** begin RECORDS TO PROCESS **
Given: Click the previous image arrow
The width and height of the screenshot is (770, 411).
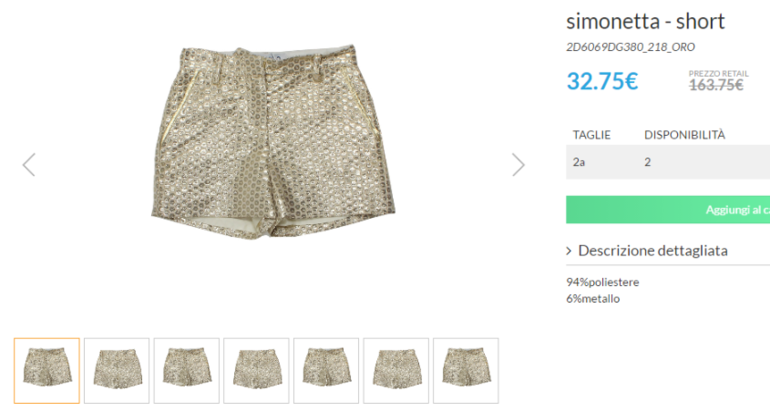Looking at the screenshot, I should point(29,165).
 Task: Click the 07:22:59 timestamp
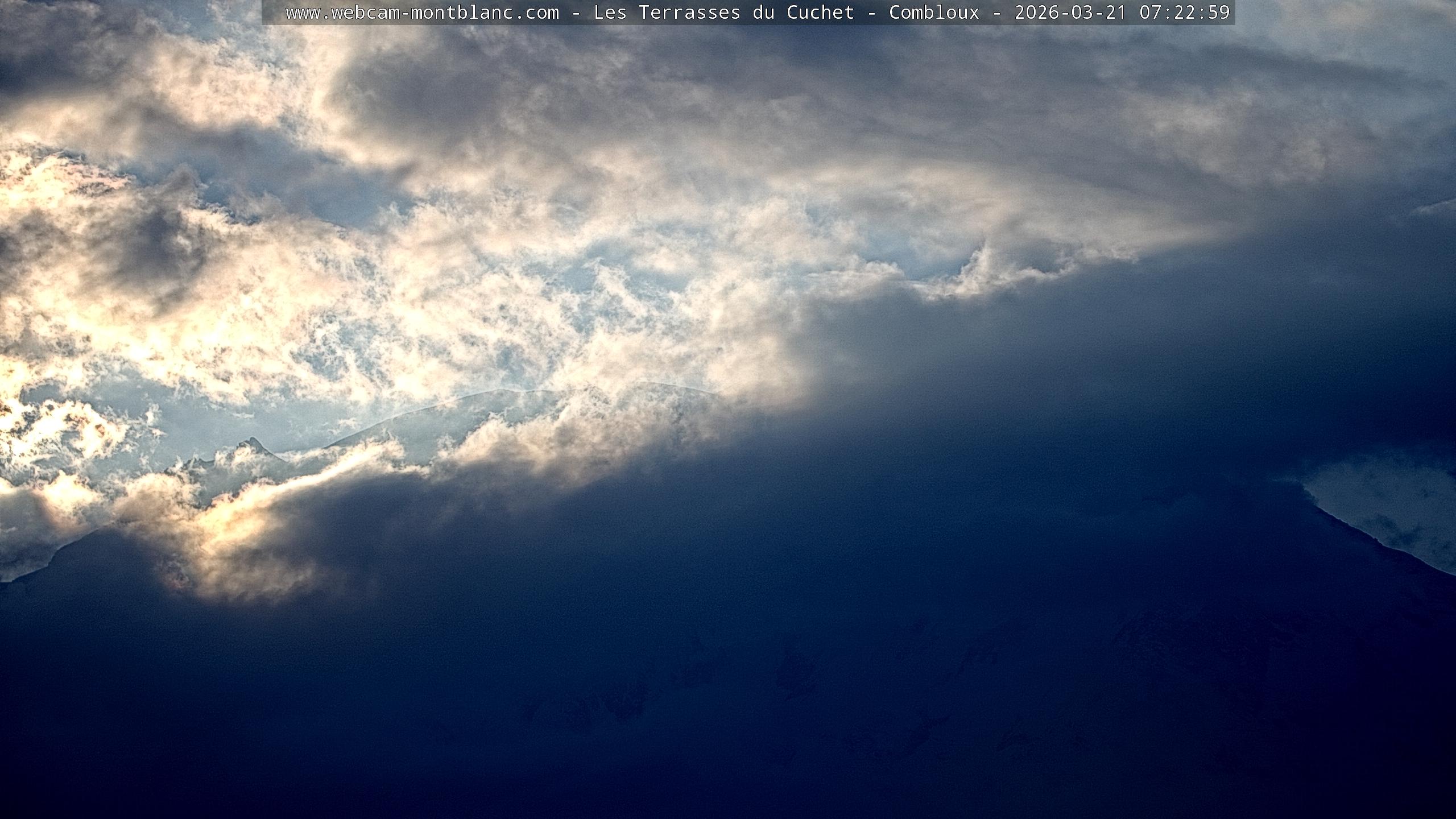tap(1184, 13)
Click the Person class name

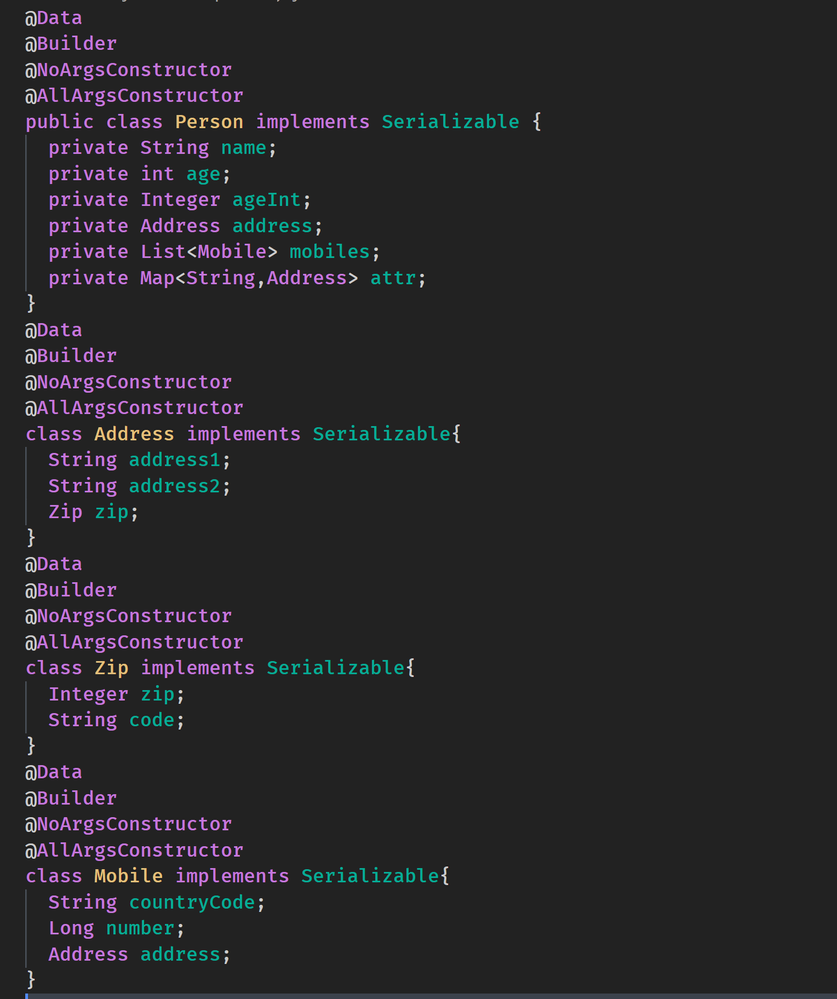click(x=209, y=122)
** end RECORDS TO PROCESS **
### WORK TO BE COMPLETED
Please rewrite the records above as a JSON list of strings, one string per line, with blank lines omitted. Leave the pictures out of the answer.

### ANSWER TO THE TASK
[
  "Given: Click the previous image arrow",
  "The width and height of the screenshot is (770, 411).",
  "Looking at the screenshot, I should point(29,165).",
  " Task: Click the 07:22:59 timestamp",
  "tap(1184, 13)",
  "Click the Person class name",
  "click(x=209, y=122)"
]